The military also announced that U.S. and Iraqi commandos had detained a suspected al-Qaida in Iraq leader and three other militants in Khadra, north of Baghdad, in a raid that left one U.S. soldier lightly wounded.

The main suspect was accused of leading four insurgent groups believed to be involved in attacks on Iraqi security forces and local civilians as well as an arson attack against Iraq's main pharmaceutical storage facility, according to the statement.
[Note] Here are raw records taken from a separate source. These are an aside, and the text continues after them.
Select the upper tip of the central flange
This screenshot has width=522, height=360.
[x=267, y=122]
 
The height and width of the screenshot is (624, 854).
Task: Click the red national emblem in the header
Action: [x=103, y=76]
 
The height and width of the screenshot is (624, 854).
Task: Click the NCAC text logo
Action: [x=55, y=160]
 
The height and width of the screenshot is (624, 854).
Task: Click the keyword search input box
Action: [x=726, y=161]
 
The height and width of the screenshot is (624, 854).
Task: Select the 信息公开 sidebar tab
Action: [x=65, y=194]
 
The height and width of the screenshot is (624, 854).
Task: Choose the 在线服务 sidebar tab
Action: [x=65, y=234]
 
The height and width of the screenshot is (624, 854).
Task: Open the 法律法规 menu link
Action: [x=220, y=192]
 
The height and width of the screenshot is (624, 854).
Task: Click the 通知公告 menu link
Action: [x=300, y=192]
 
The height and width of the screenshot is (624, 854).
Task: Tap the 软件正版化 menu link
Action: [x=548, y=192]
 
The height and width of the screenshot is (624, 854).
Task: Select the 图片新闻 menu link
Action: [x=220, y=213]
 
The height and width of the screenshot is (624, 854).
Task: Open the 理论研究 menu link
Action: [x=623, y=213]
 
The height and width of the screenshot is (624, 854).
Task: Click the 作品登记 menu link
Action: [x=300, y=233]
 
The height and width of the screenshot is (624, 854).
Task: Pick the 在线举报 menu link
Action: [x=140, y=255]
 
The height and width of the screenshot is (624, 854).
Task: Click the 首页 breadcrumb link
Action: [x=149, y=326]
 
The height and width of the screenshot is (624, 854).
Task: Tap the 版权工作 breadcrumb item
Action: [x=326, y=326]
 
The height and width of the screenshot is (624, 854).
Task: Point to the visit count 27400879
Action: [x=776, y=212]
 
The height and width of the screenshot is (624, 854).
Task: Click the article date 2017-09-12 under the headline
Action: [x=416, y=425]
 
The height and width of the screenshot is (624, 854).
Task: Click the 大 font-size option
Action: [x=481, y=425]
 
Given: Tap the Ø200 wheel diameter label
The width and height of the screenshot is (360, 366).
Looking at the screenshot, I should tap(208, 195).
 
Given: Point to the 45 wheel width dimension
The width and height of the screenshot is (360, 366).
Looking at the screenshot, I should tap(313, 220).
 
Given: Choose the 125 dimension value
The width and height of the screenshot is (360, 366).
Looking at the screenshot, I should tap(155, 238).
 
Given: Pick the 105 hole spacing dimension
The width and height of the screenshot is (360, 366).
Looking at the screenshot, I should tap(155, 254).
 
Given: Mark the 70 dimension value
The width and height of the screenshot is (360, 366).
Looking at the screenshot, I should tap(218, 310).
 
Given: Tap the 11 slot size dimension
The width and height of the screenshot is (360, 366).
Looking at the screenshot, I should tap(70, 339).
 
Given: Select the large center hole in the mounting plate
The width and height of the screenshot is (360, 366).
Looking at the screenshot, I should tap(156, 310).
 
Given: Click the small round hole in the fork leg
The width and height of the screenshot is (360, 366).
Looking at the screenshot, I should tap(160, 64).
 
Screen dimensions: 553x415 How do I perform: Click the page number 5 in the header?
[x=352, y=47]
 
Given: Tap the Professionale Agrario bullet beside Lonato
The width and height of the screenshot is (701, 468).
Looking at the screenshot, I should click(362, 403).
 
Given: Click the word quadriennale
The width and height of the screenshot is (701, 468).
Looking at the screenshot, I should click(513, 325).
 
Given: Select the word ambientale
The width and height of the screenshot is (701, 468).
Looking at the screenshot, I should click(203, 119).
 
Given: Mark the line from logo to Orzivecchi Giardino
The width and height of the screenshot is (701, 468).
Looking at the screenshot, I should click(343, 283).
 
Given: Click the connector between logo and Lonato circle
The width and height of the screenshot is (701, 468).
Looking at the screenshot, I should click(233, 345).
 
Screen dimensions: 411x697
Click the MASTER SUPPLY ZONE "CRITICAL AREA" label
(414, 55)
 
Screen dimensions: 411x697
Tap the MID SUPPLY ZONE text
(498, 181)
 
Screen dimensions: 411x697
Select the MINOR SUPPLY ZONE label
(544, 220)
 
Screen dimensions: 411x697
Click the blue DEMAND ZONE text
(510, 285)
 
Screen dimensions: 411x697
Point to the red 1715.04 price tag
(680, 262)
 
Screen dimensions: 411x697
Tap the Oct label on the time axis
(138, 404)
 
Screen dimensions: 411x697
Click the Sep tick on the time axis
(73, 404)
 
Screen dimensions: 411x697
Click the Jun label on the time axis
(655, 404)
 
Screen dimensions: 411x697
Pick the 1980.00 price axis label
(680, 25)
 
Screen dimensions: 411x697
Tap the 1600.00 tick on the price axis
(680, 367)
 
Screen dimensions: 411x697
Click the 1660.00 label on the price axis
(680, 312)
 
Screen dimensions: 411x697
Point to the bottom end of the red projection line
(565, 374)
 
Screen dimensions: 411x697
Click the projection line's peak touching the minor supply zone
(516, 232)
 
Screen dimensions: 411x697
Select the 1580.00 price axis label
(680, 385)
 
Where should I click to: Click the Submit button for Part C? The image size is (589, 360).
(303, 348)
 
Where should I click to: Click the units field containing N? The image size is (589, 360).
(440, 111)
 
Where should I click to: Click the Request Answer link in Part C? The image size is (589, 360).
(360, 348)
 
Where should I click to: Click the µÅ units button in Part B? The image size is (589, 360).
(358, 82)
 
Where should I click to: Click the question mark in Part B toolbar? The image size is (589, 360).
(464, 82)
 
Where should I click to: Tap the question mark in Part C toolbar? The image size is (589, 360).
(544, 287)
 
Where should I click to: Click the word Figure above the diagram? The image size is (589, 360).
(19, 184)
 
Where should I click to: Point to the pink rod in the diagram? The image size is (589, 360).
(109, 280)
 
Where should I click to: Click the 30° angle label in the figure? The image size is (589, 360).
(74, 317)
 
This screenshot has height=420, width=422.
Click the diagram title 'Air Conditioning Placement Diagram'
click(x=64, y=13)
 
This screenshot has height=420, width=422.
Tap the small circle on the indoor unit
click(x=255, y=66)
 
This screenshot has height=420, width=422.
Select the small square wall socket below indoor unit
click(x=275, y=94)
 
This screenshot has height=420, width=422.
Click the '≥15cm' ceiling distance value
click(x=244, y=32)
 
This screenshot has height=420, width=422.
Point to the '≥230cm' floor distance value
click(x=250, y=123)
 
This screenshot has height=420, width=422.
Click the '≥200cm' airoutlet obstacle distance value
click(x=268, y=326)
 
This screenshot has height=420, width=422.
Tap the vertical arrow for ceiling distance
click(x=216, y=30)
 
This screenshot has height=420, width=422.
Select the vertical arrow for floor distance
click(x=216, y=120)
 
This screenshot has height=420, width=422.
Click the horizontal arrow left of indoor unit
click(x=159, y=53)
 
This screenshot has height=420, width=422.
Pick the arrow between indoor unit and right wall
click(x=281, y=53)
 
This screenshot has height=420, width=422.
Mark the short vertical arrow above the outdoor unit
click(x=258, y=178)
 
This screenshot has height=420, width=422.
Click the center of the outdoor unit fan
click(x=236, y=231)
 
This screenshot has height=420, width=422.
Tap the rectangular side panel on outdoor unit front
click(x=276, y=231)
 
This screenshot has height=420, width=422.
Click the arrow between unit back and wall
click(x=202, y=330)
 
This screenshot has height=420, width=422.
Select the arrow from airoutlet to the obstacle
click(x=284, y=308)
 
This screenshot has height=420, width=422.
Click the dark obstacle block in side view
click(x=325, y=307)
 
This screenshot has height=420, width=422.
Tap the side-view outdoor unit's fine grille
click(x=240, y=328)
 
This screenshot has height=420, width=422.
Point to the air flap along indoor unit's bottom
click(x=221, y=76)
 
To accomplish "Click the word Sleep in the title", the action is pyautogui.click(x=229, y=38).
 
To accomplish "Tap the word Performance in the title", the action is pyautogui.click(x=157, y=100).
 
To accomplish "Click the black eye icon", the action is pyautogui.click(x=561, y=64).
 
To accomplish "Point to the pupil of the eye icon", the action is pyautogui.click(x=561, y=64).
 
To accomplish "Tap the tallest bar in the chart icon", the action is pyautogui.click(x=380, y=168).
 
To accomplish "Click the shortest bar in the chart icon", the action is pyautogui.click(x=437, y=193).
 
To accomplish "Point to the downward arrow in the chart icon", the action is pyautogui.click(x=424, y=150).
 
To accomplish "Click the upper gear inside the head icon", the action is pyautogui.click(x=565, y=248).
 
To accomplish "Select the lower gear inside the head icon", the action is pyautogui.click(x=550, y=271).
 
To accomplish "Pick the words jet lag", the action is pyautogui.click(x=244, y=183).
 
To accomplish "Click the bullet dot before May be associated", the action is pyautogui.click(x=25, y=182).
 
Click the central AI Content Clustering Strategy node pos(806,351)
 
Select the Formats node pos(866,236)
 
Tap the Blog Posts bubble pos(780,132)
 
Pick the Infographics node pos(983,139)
British Defense Secretary Des Browne said that his country's troops would hand over security in the southeastern province of Basra to Iraqi forces in mid-December.

Browne said the level of violence in the oil-rich province of was not acceptable but had reached a point where only the Iraqis could improve the situation.

The announcement of the drawdown came as Poland's incoming prime minister, Donald Tusk, suggested his country's troops will end their mission in Iraq next year, according to an interview published in a Polish newspaper.